Hashicorp Integration: As part of the Hashicorp portfolio, it also includes seamless integration with other Hashicorp projects such as Hashicorp Vault, which we have covered in several articles, or Hashicorp Consul, which helps to provide additional capabilities in terms of security, configuration management, and communication between the different workloads.
Nomad vs Kubernetes: How Nomad Works?
As commented above, Nomad covers everything with a single-component approach. A nomad binary is an agent that can work in server mode or client mode, depending on the role of the machine executing it.
So Nomad is based on a Nomad cluster, a set of machines running a nomad agent in server mode. Those servers are split depending on the role of the leader or followers. The leader performs most of the cluster management, and the followers can create scheduling plans and submit them to the leader for approval and execution. This is represented in the picture below from the Hashicorp Nomad official page:

Once we have the cluster ready, we need to create our jobs, and a job is a definition of the task we would like to execute on the Nomad cluster we have previously set up. A task is the smallest unit of work in Nomad. Here is where the flexibility comes to Nomad because the task driver executes each task, allowing different drivers to execute various workloads. This is how following the same approach, we will have a docker driver to run our container deployment or an exec driver to execute it on top of a virtual infrastructure. Still, you can create your task drivers following a plugin mechanism that you can read more about here.
Jobs and Task are defined using a text-based approach but not following the usual YAML or JSON kind of files but a different format, as you can see in the picture below (click here to download the whole file from the GitHub Nomad Samples repo):
Is Nomad a Replace for Kubernetes?

It is a complex question to answer, and even Hashicorp they have documented different strategies. You can undoubtedly use Nomad to run container-based deployments instead of running them on Kubernetes. But at the same time, they also position the solution alongside Kubernetes to run some workloads on one solution and another on the other.

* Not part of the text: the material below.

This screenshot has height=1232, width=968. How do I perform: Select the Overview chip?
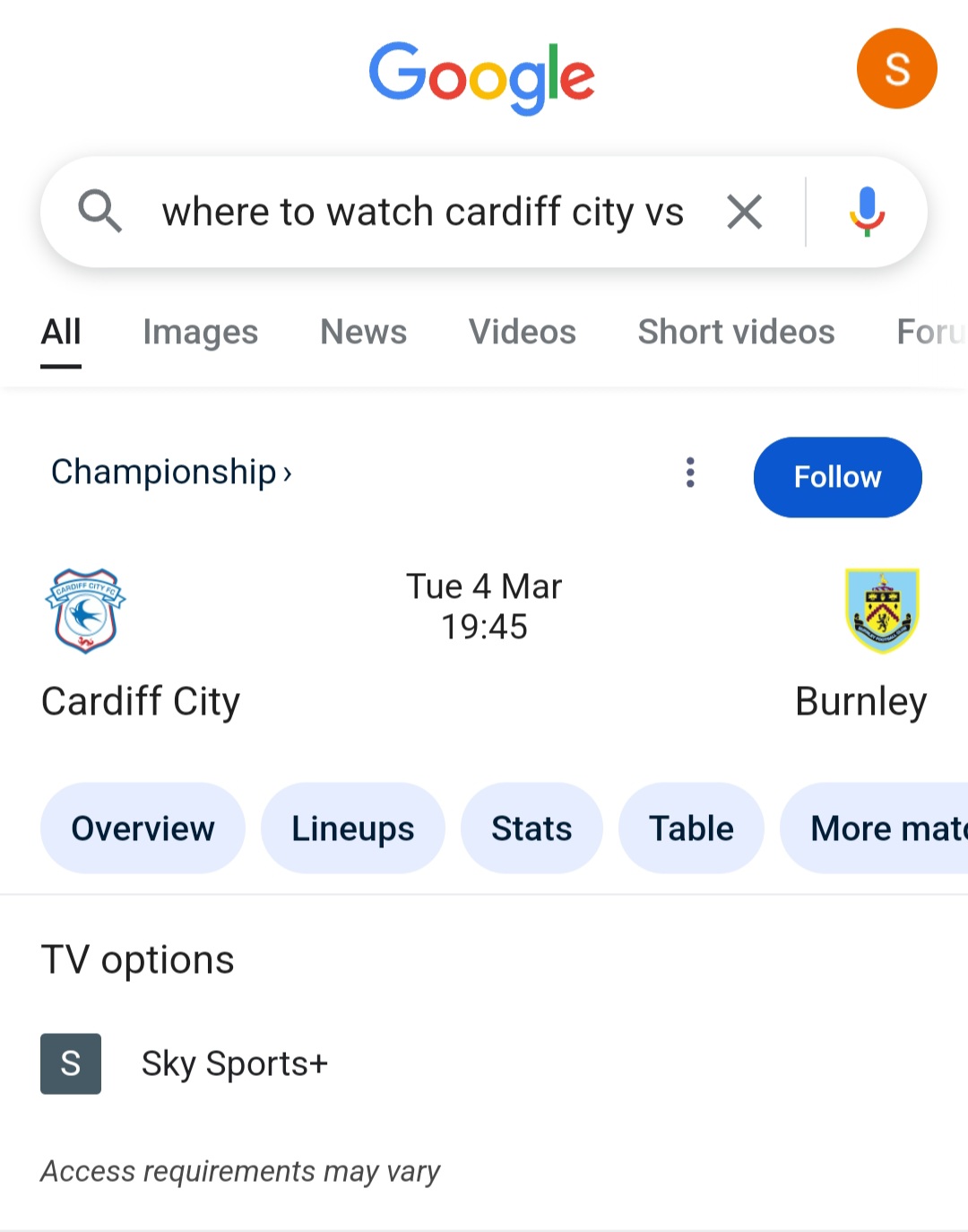pos(143,829)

In the end, both try to solve and address the same challenges in terms of scalability, infrastructure sharing and optimization, agility, flexibility, and security from traditional deployments.
Kubernetes focus on different kind of workloads, but everything follows the same deployment mode (container-based) and adopts recent paradigms (service-based, microservice patterns, API-led, and so on) with a robust architecture that allows excellent scalability, performance, flexibility, and with adoption levels in the industry that has become the current de-facto only alternative for modern workload orchestration platforms.
But, at the same time, it also requires effort in management and transforming existing applications to new paradigms.
On the other hand, Nomad tries to address it differently, minimizing the change of the existing application to take advantage of the platform’s benefits and reducing the overhead of management and complexity that a usual Kubernetes platform provides, depending on the situation.